Light-induced structural changes

Reversible changes in the optical absorption are accompanied by reversible or irreversible changes in the refractive index [42,43], photoinduced changes in electrical and photoelectrical properties [44,45], volume [32,46], microhardness [47], glass transition temperature [48] and dissolution rate in various solvents [48,49,36], to name a few.

Figure 14: Photoinduced $\Delta n$ versus composition for as-evaporated As-based systems [43].

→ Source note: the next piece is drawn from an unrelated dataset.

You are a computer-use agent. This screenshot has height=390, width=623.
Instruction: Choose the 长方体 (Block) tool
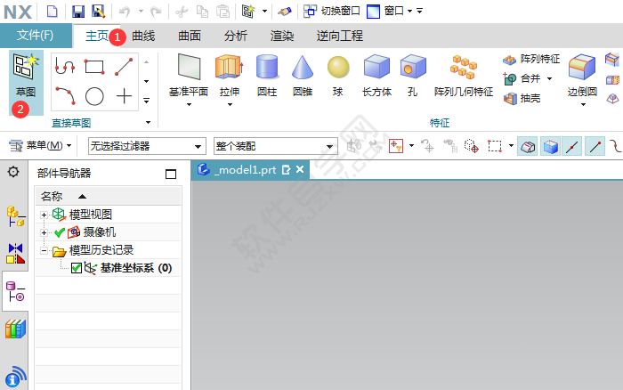[x=376, y=69]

The totality of these changes has led investigators to the conclusion that the photoinduced changes in the optical absorbtion are caused by the changes in the structure. The first direct proof of structural changes was given by Tanaka (1975), who demonstrated that the "first sharp diffraction peak" in the XRD pattern underwent reversible changes on illumination an annealing. After it was proven by many techniques such as ESR, IR, XPS and Mossebauer spectroscopy. The most widely accepted model for explaining these suggested structural changes is model where is studied the concentration of hetero- and homonuclear bonds [28,29]. According to this model we can have two ideal boundary states.

1. Random Covalent Network - RCN, where the kind and number of surrounding atoms is totaly random and total number of As-S, As-As, S-S bonds depends only on chemical composition of system
2. Chemically Ordered Network - CON, where heterogenous bonds are strongly preferred and homonuclear bond are formed only as result of one element excess

This is two ideal boundary states are depicted on figure 15, where is shown computed number of bonds per atom as function of chemical composition.

Figure 15: Concentration of bonds as function of As-S system chemical composition [29]

The real system is never in one of these two ideal boundary states, it is always the linear combination of both. We just can shift it by illumination or annealing closer to RCN or to CON state. Extended X-ray absorbtion fine-structure (EXAFS) and Raman spectroscopies appear to be the most informative regarding the microscopic change in the structure of amorphous chalcogenides [50]. Both these together with IR spectroscopy results confirms the suggested model.